Campaign arms for Schumer, Reps. Ayanna Pressley (D-MA) and Jayapal, in addition to groups like the ACLU, within the last few months have launched paid ad campaigns on social media related to student debt cancelation aimed at increasing public pressure for action on the issue.

“If President Biden and his Administration can pause student loans, they can cancel them — and there’s never been a more important time for bold action,” a November ad from Pressley’s team reads.

House Speaker Nancy Pelosi has also insisted that canceling student debt would need to be done through legislation, which would likely amount to gridlock among Congress’ narrowly divided parties.

“People think that the President of the United States has the power for debt forgiveness. He does not. He can postpone. He can delay. But he does not have that power,” Pelosi said over the summer.

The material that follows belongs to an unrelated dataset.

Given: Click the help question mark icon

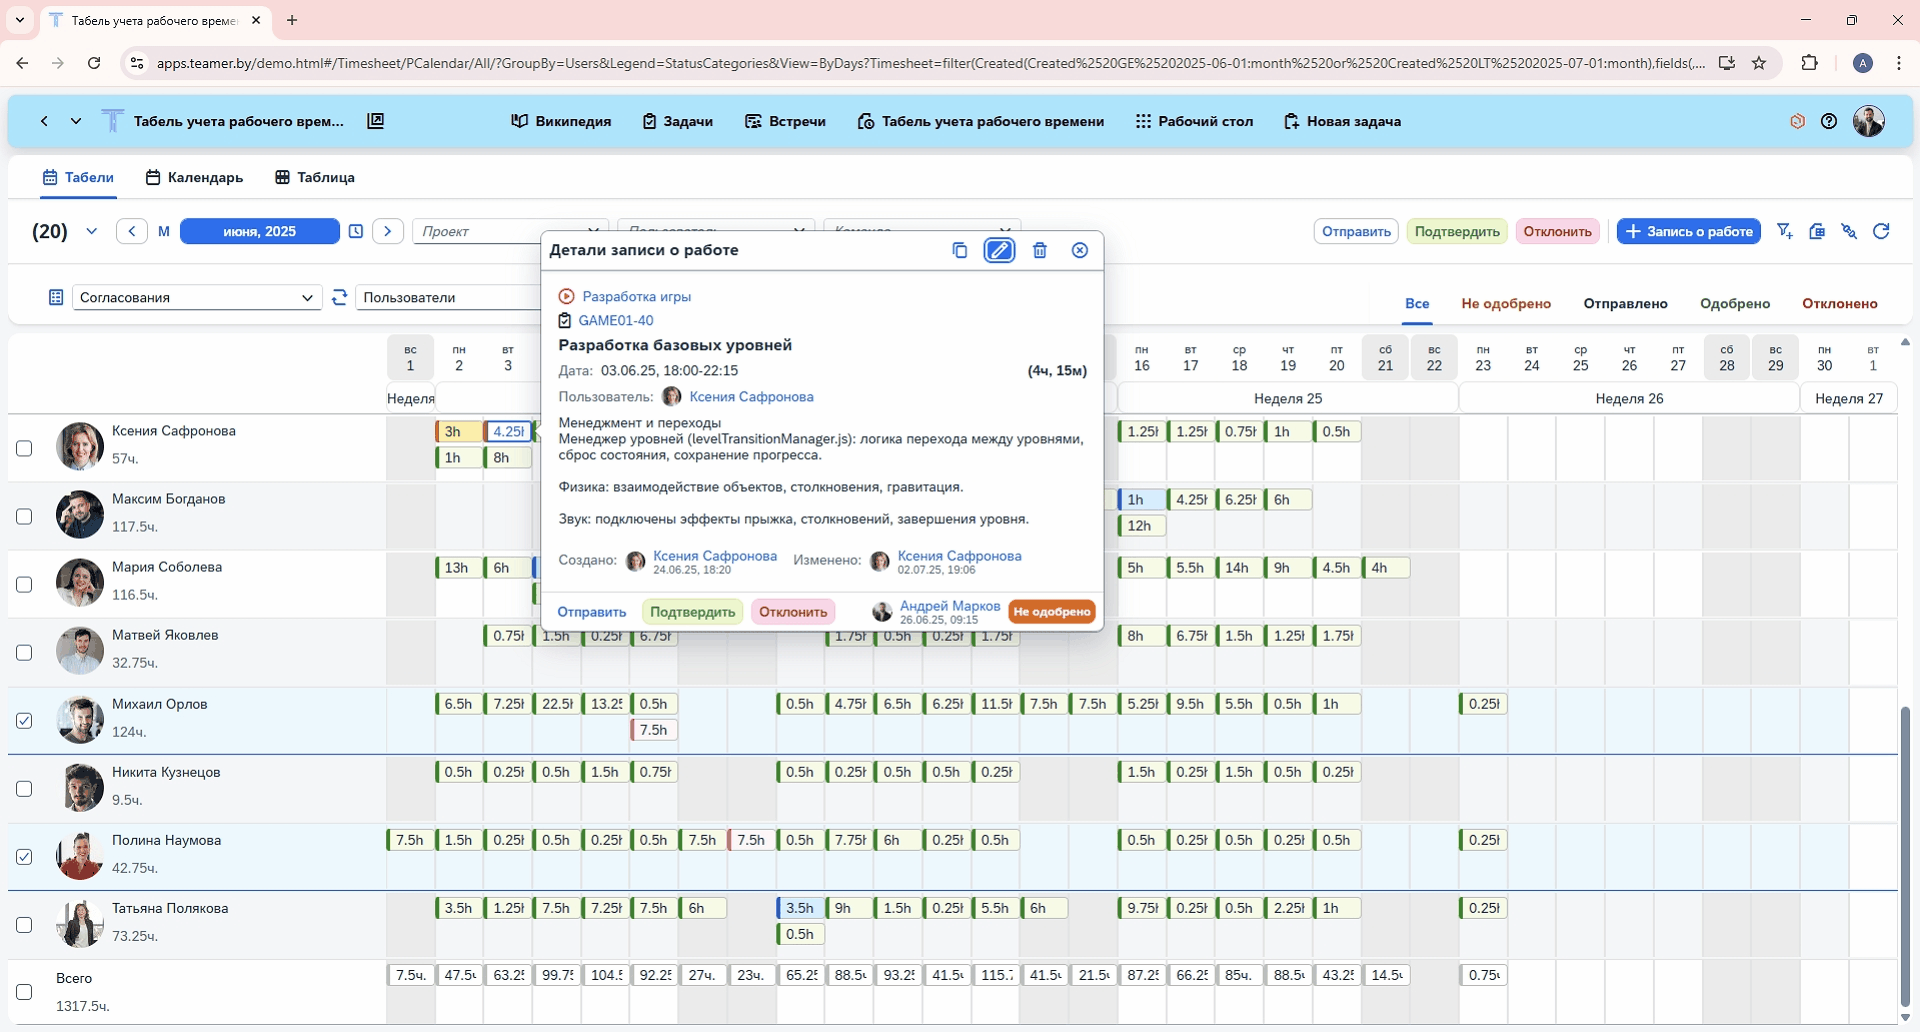Looking at the screenshot, I should (x=1829, y=121).
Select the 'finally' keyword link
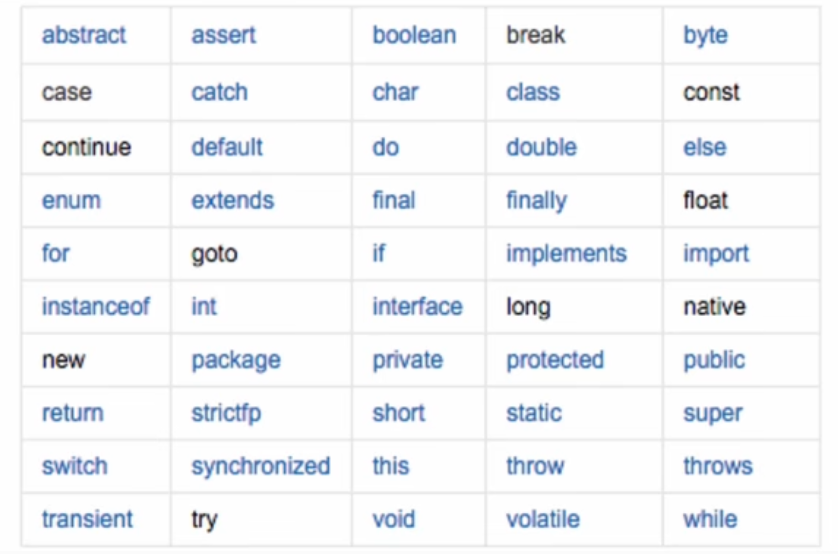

Still, the administration cites some progress on student debt this year through the Public Service Loan Forgiveness Program, which was established by Congress in 2007 to entice graduates into public service roles like teaching or law enforcement in exchange for having their school debts repaid after 10 years of work.

But the program had been plagued by unscrupulous rules and usually high rejection rates for applicants. In October, the administration released a series of patchwork fixes that advocates applauded.

The Biden administration also issued multiple rounds of forgiveness for students defrauded by for-profit schools like ITT Tech and Corinthian Colleges, in addition to announcing that 323,000 individuals on file for a disability with the Social Security Administration will have their student debt canceled, too.

American Federation of Teachers president Randi Weingarten told The Daily Beast that she’s seen firsthand how individuals react when their owed student debt drops to zero through federal programs.

“The joy and the relief is palpable,” she said.

But Weingarten, another advocate for canceling up to $50,000 in student debt, noted that with public service loan forgiveness, Biden was inheriting a broken program. Broad student debt cancellation would be a new system altogether. “As much as I think it's important to do, you know, it's a big policy decision,” she said.

Weingarten suggested that creating a program for forgiving all Americans’ student debt would be a timely undertaking—and would not likely amount to immediate gratification for borrowers.

“I think that there would have to be some expectations set... They’d have to take some time in making sure that this was done the right way,” she said. Weingarten suspects urgency is only going to build around the broader issue of student debt as the February cliff nears.

And among these activists calling for $50,000 in cancellation are still some calling for the administration to cancel it all.

Brewington says The Debt Collective is among them, telling The Daily Beast, “We will never come down from less than all of it…. Those numbers are arbitrary and don’t really mean anything.”